__Problem description__
Print the portion of the arts news digest from "DANIEL DOES DENVER: Denver" to "08/20/01 (one-time registration required for access)" word for word.

__Document__
— Start —
RETURN TO SENDER: Why did Fort Worth's Kimbell Museum return a $2.7 million Summerian statue to a New York dealer seven months after it was bought? "You don't do that in the art world. If you've changed your mind, sell [the piece] back on the open market. This is not like a sweater boutique in a department store, where they would take something back in the name of good customer relations. Why should the dealer take it back?" Fort Worth Star-Telegram 08/23/01

ART AS A BUSINESS - IT'S BAD: Australia's Bureau of Statistics did a survey of art gallery economics and made some dismal discoveries. "Overall, the gallery industry told the bureau it had a pretax profit margin of 7 per cent - a return that suggests dilettantes would be better off playing the stock market. Galleries had total sales worth $218 million, of which $36 million was for Aboriginal art." Sydney Morning Herald 08/30/01

DANIEL DOES DENVER: Denver is not a city known for its architecture. But the Denver Art Museum's plan for a dramatic new wing designed by Daniel Libeskind and set to open in 2005, promises to deliver the region's first signature piece of architecture. The New York Times 08/20/01 (one-time registration required for access)

WHY NOT JUST CALL IT MUSIC? "Increasingly, museum- and gallery-goers are being asked to both look and listen to the art on display, as an emerging generation of artists explores a new territory between music and art that is known, generally, as audio art. So if an artist is interested in sound, why not become a musician? Many audio artists like to distinguish between music and noise, placing their allegiances firmly in the latter camp." The Globe & Mail (Canada) 08/30/01

McSMITHSONIAN? Washington's popular Museum of Air and Space has decided to allow a McDonald's to open inside the museum. Is it a smart service for visitors or a corrupting commercial incursion for a federally-funded institution? Washington Post 08/29/01

HIJACKING HIS NAME: Canadian artist Freeman Patterson has had his name hijacked for a pornographic website. When visitors click on the artist's name as expressed as a web address, they are directed to a porn site. The site offers to "sell" the address to anyone willing to offer more than $550. The Globe & Mail (Canada) 08/29/01

A POSTHUMOUS CLASH BETWEEN ARTIST AND DEALER: The heirs of German painter George Grosz are suing the estate of his former dealer, claiming that because he surreptitiously bought many paintings for himself, he cheated the artist of a higher open market value. Heirs of the dealer say the Grosz family is just complaining about the prices, 25 years after the fact. International Herald Tribune 08/30/01

Wednesday August 29

A MATTER OF CONSCIENCE: Former Metropolitan Museum director Thomas Hoving believes that the 12th Century cross he acquired for the museum back in 1963 is "nothing less than a medieval version of a swastika, used to incite the massacre of Bury St Edmunds' Jews in 1190 with a dark litany of anti-semitic inscriptions carved minutely along its 20 inch length. He claims it marked and helped speed the birth of English anti-semitism." And he thinks the Met should return it to England. The Guardian (UK) 08/29/01

COURTING IN THE SOUTHWEST: Los Angeles' Southwest Museum has an important collection of Native American artifacts. But the museum is poor and is contemplating acquiring a wealthy partner. The suitors are a movie cowboy museum or an indian casino. "But a partnership with either the Autry or the Pechanga Band raises new questions. Some Indian groups have criticized the Autry proposal as a none-too-subtle attempt by the cowboys to take over the Indians, culturally speaking, while some in the art world have expressed concern about whether a casino would really be an appropriate overseer for a major collection of Indian artifacts." The New York Times 08/29/01 (one-time registration required for access)
— End —
__Material provided__
— Start —
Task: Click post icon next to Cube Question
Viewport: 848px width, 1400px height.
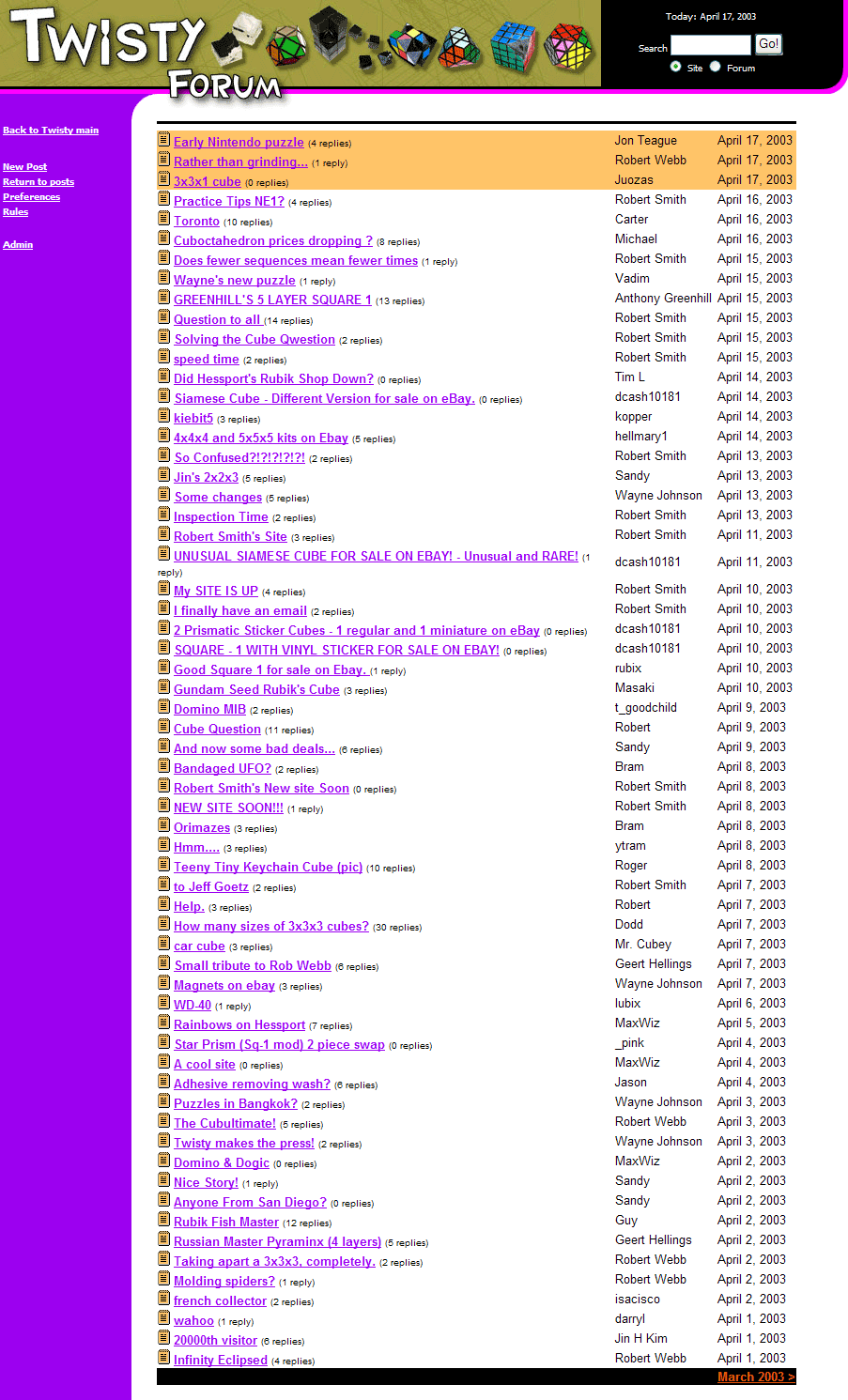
— End —
__Final result__
DANIEL DOES DENVER: Denver is not a city known for its architecture. But the Denver Art Museum's plan for a dramatic new wing designed by Daniel Libeskind and set to open in 2005, promises to deliver the region's first signature piece of architecture. The New York Times 08/20/01 (one-time registration required for access)